The increasing hesitancy of older people to get vaccinated against the SARS-2 virus with the Oxford Astra Zeneca vaccine must be seen as an entirely rational response to the reported dangers from TTS blood clots – which no-one can deny are a reaction to this vaccine. Public confidence in it, already failing following the death of a healthy 52 year old woman, has just taken another hit with a change in recommendation on the age group eligible for the alternative treatment – Pfizer-Biontech’s mRNA “vaccine”. Previously limited to those under 50, for whom the danger of TTS is considered greater in comparison with the risk of serious illness or death from COVID disease, AZ is now advised against for those under 60, except for the second shot.
But people’s perception of risk is very subjective; assurances that the follow-up shot of AZ for those under 60 carries a risk only 10% of the first shot are likely to fail, particularly as most people can see the current danger from the SARS-2 virus in Australia is next to zero, so subjecting oneself to any unnecessary danger is illogical. Many of them are however under the false impression that Pfizer’s mRNA treatment is preferable, both in efficacy and safety for the simple reason that no-one has ever suggested otherwise. They wrongly assume that were there any serious side effects from the novel and experimental mRNA treatment, the “authorities” would have told them. Perhaps also no-one asks, for fear that this alternative route to “freedom and safety” might be blocked, or at least not without risk.
Naturally enough too, there is a general belief that so many millions of people around the world have been vaccinated with both Pfizer’s and Moderna’s mRNA vaccines that we would surely have heard about it by now if many had suffered side-effects or even died. It remains one of the most baffling and problematic features of the whole “Scamdemic”, that so many scientists and commentators and leaders have simply swallowed the whole story of the genetically engineered SARS-CoV-2 virus, its dangers and treatment exactly as it has been fed to them by Dr Anthony Fauci and the WHO. And part of this story is in believing that anyone with a contrary viewpoint is mistaken and deluded, and worse – an enemy of society.

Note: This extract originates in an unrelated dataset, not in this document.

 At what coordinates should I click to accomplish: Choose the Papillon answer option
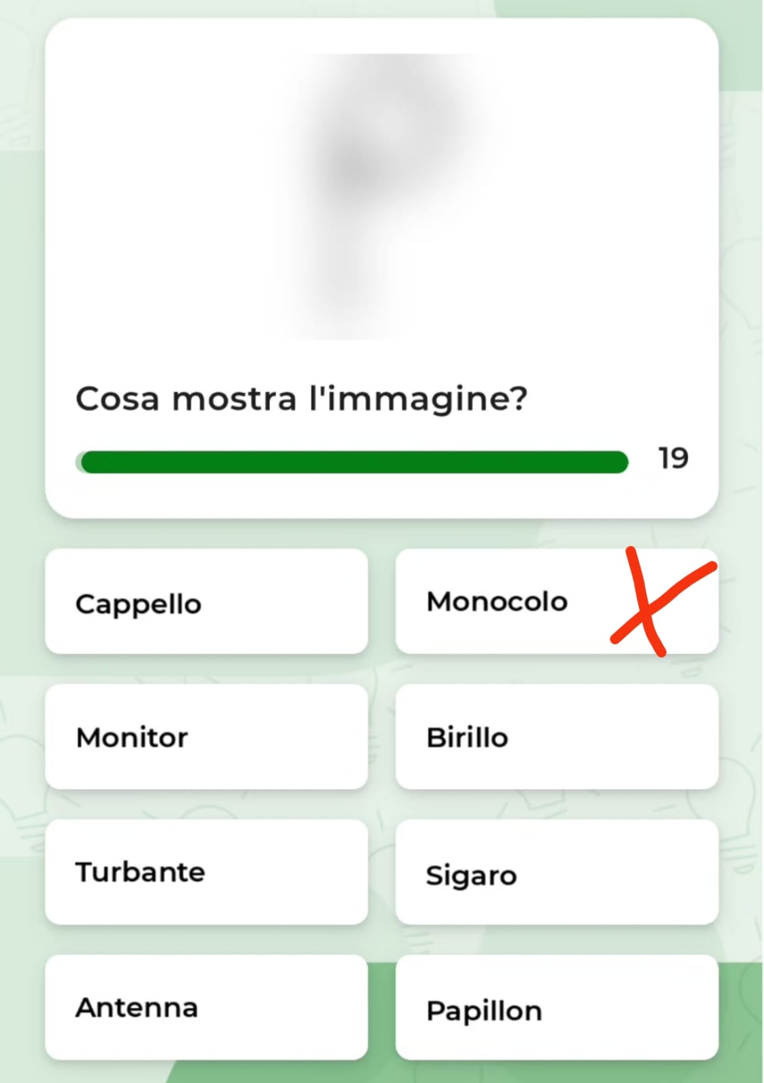(x=556, y=1008)
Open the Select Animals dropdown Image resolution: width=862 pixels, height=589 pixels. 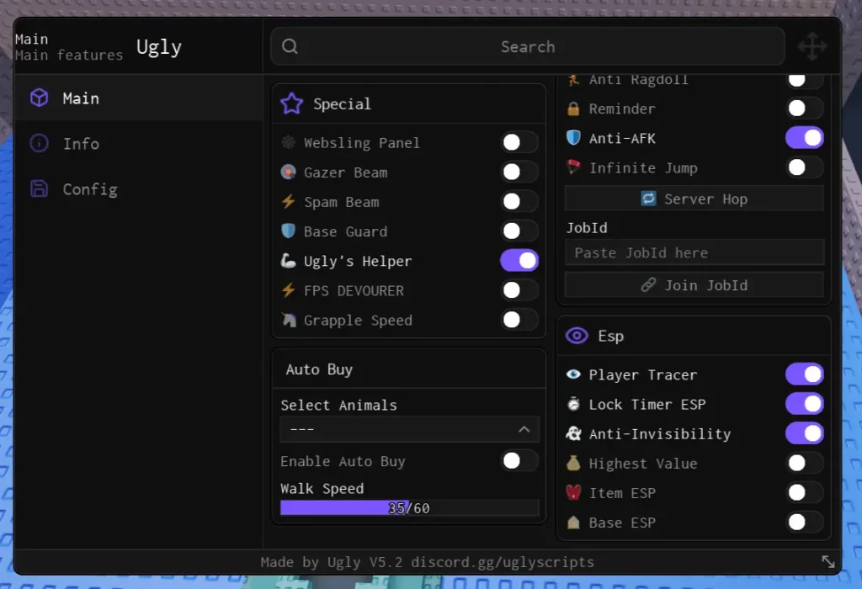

These people – “COVID-sceptics” we might call them – are nevertheless in their millions, and now with hundreds of serious scientists to back them up. Three such scientists recently discussed together all aspects of the Pandemic, the nature of the virus, and the mechanism of action and dangers of the novel vaccines, as well as the effective alternative treatments using cheap anti-virals. The whole discussion is hugely enlightening, if three hours long – but with a timeline index below to select different topics covered. Or was – YouTube has now removed it for infringing community standards. I hope it may appear on another platform. But one of the participants, Steve Kirsch, has put together much of the data they discussed on this page.
While Kirsch’s document is comprehensive and detailed, his essential points are summarised in my points in the poster, though specifically focused on the Pfizer mRNA treatment. Although the Oxford Astra Zeneca vaccine is also a novel type, and with its own surprising and unpredicted dangers, the long term consequences of mRNA treatments are the most serious concern – and one which is being swept under the carpet. This is happening despite the clear knowledge of such potential dangers by many involved in promoting the vaccination, as the lack of long term studies and testing on animals is highly irregular and only justified as “emergency authorisation”. As it was related last year in a small cartoon featuring a conversation between two rats – 1st Rat: “Are you going to get the vaccine?” 2nd Rat: “No, I’m waiting for the results of the human trials”.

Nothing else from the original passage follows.